# Homework Help: Probability that smoke detectors work

1. Jun 28, 2007

### TSN79

1. The problem statement, all variables and given/known data

A smoke detector has a 92% chance of functioning properly.
If there are 3 of these, what are the chances at least one of them will go off during a fire?

2. Relevant equations

Standard binomial distribution I believe. X~B(n, p)

3. The attempt at a solution

P(X>=1) = P(X=3)+P(X=2)+P(X=1)
When placing this into the equation I end up with ~0.996.
Can someone verify?

2. Jun 28, 2007

### Brinx

I'm getting a different answer, you probably made a calculation error in there.

Consider: if you want to calculate the probability of at least one detector going off, it's easier to work 'the other way round'. You can calculate the probability that none of the smoke detectors will go off, and then apply that figure in a certain way to solve the problem. How exactly to do that is something I'll leave up to you to figure out for the moment! It's less work than what you did, in any case.

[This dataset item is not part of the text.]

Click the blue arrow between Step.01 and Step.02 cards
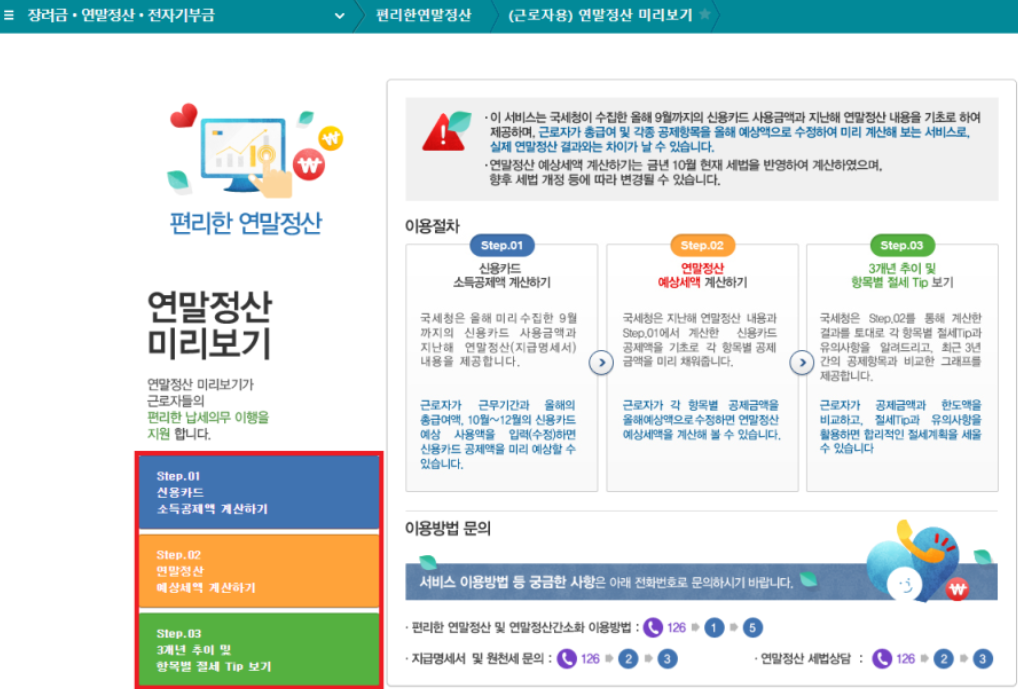Image resolution: width=1018 pixels, height=689 pixels. pos(601,364)
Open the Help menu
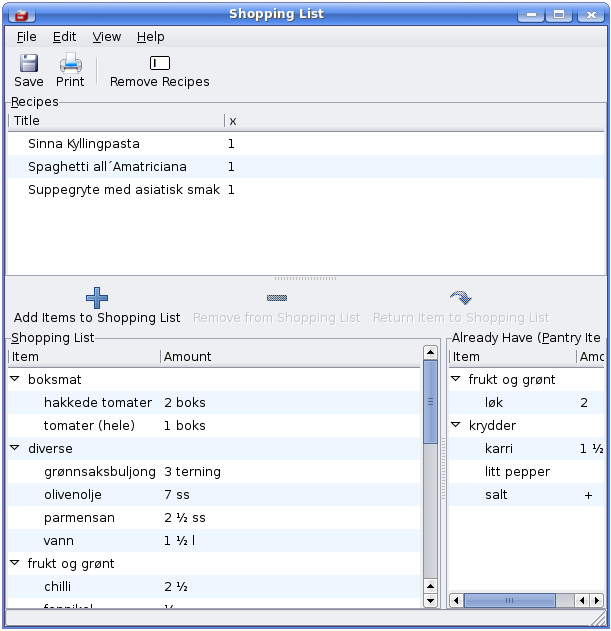Image resolution: width=611 pixels, height=631 pixels. pyautogui.click(x=151, y=37)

I believe you should arrive at an exact answer of 0.999488. Of course, take care in rounding off that figure to the correct number of decimals!

3. Jun 28, 2007

### HallsofIvy

What is the probability that one of them will not go off? What is the probability that none of them will go off? What is the probability that that will not happen?

4. Jun 28, 2007

### TSN79

Are you saying I used correct procedure but made some arithmatic error?

5. Jun 28, 2007

### Brinx

Yes, I think so. When I calculate those separate chances (P(X=1) + P(X=2) + P(X=3)) I still arrive at the answer I mentioned. Could you post your calculations here? We'll be able to point out where things go wrong.

6. Jun 28, 2007

### TSN79

Thx, I got the answer right now. Don't really know what I did wrong the first time...

7. Jun 28, 2007

### Curious3141

You're doing it in an inefficient way. Fine for 3 trials, but what if you're given 100 trials (say)? Will you manually add 100 terms?

Consider HallsofIvy's comment. That's the standard way to approach this sort of problem, saves a lot of work.